If you think on the naïve strategy of randomly choosing 50 boxes, then the probability that every prisoner gets it right is $0.5^{100}$ or $8 × 10^{−31}$. There’s a strategy, however, that can improve that probability to more than 30%! The solution to this amazing puzzle is explained below by my friend I.M.Timóteo from the University of Cambridge:
First remarks
The first idea that immediately comes to mind is that there needs to be a way of making their probabilities of success dependent on something. If they choose 50 boxes at random they are doomed with a probability of success equal to $0.5^{100}$. However, the problem assumes strictly no communication between prisoners after they enter the room meaning that experiences from one prisoner cannot be passed onto the following prisoners. Also, note that the prisoners can speak before entering but that any strategy assigning boxes to a prisoner beforehand is no different from a random assignment.
This means that we need to find a strategy that breaks the independence of the probabilities of success. This intuitively leads us to think of a strategy that guarantees the same probability of success to all the prisoners if applied by all of them, therefore making the success of a prisoner not independent of the success of another.
Given the small available information provided on this problem, there are very little ways of escaping a random assignment of boxes. In fact, the only way I can devise is to use the information of the previously opened boxes to “guide” our search.
Key idea
The key idea is to run through the numbers we get from the boxes. That is, we open one box and then we open the box indexed by the number we just retrieved 1. Forgetting the limit of 50 boxes for a while, it is easy to see that we will eventually return to the first box we opened. This is called a cycle and all permutations can be seen as a set of cycles.
Using the strategy described above, the first issue that arises is whether the cycle we are in contains our number or whether we are stuck in a cycle that does not.
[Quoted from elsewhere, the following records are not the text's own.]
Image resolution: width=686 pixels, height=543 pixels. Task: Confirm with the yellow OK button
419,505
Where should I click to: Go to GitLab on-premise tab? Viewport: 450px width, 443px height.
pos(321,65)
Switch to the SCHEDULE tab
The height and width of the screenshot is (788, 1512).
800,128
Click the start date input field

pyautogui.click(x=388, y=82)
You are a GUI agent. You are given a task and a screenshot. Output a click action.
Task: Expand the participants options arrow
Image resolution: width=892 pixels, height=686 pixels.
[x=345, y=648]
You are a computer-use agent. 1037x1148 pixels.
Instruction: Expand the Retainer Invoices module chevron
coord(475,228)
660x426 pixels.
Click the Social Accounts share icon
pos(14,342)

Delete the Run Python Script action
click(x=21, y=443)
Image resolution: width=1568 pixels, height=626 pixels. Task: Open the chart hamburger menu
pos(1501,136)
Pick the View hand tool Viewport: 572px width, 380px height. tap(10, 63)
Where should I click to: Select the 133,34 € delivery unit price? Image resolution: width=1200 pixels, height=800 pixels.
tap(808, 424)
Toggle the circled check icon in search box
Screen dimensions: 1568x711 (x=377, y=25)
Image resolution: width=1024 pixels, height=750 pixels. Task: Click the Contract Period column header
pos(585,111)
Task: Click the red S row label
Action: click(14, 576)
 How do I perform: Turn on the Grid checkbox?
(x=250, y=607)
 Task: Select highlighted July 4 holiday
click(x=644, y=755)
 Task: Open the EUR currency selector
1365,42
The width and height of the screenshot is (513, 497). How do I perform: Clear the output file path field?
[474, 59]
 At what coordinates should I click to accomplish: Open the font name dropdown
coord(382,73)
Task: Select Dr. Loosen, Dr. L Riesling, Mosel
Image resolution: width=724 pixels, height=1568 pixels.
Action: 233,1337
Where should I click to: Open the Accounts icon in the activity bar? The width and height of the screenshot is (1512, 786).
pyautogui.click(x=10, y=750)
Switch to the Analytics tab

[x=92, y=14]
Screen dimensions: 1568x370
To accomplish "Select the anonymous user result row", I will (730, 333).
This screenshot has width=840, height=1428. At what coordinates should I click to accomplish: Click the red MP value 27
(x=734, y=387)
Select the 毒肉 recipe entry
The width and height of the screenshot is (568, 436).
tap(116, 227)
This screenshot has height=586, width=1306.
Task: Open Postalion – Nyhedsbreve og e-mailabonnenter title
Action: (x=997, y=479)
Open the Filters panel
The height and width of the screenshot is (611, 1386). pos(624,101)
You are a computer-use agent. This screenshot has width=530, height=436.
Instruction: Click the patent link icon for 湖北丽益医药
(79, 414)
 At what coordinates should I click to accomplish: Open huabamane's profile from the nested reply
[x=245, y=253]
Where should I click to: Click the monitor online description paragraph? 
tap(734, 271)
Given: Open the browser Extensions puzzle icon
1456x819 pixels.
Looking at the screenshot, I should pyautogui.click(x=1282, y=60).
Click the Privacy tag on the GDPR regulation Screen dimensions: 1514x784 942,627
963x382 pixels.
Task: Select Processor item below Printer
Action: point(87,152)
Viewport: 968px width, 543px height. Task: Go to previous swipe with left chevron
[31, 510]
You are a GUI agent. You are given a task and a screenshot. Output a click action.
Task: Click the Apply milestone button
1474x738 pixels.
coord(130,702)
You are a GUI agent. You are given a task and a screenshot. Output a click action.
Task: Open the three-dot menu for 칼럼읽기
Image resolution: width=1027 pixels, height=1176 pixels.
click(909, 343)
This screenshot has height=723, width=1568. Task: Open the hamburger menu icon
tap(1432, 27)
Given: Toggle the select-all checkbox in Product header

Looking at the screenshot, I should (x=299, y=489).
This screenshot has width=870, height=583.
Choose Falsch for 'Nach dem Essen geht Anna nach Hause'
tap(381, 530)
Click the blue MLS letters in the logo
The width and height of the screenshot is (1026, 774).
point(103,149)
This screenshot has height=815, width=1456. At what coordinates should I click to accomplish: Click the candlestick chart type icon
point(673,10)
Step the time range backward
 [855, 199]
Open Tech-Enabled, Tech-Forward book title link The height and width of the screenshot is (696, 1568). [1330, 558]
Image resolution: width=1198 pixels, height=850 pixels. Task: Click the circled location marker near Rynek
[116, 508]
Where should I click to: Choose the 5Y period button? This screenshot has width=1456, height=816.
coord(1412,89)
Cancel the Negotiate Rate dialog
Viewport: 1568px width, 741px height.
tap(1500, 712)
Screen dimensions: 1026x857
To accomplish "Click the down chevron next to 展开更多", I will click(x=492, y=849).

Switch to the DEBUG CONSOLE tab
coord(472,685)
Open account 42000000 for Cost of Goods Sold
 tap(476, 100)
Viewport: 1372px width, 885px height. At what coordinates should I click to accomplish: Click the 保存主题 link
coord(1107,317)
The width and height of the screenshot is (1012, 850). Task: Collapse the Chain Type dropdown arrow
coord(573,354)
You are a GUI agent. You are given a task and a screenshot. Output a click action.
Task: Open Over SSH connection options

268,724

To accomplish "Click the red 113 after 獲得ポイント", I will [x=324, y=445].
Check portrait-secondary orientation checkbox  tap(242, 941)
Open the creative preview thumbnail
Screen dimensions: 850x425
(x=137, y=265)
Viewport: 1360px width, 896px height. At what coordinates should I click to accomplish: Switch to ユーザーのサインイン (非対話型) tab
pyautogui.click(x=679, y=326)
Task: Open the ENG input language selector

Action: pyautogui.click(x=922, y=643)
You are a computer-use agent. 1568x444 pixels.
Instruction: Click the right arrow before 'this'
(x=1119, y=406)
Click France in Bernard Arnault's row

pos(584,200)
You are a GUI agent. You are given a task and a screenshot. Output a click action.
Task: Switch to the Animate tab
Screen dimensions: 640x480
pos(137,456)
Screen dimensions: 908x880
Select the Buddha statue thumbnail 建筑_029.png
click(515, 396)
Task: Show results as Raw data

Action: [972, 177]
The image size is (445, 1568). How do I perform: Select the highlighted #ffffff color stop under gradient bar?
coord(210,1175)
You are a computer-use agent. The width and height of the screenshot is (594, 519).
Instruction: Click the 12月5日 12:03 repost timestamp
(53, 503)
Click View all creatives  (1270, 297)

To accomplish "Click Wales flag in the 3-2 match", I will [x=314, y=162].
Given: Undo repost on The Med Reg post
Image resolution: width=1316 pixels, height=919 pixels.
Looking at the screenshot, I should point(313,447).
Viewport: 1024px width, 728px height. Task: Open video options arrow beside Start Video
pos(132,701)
A simple way to guarantee that the cycle we are in contains our number is simply to start by the box indexed by our own number as eventually, when we finish the cycle, we will find our number (that would bring us back to the start).
Given that the number of boxes that can be inspected is limited to 50, we know that every prisoner is guaranteed to find his number if the permutation of boxes only has at most cycles of length 50.
Solution
We will now check whether this strategy provides a probability of success greater than 30%. Always assuming the previously presented strategy, we start by noting that:
\[P(\text{success}) = P(\text{permutation only has cycles of length at most}~50) > 0.3\]… which is the same as:
\[\begin{equation} 1 - P(\text{permutation has a cycle of length}~> 50) > 0.3 \end{equation}\]We can only have one cycle of length greater than 50 in a permutation of length 100, so:
\[P(k) = \frac{\binom{100}{k} \frac{k!}{k} (100 - k)!}{100!} = \frac{1}{k}\]… where $P(k)$ is the probability of a permutation of length 100 having a cycle of length $k, k > 50$. $\binom{100}{k}$ is choosing $k$ for the cycle from 100 possible; $k!$ is the number of ways we can arrange $k$ items in a cycle (permutations where the starting point does not matter); and $(100 − k)!$ is the number of ways we can arrange the remaining elements.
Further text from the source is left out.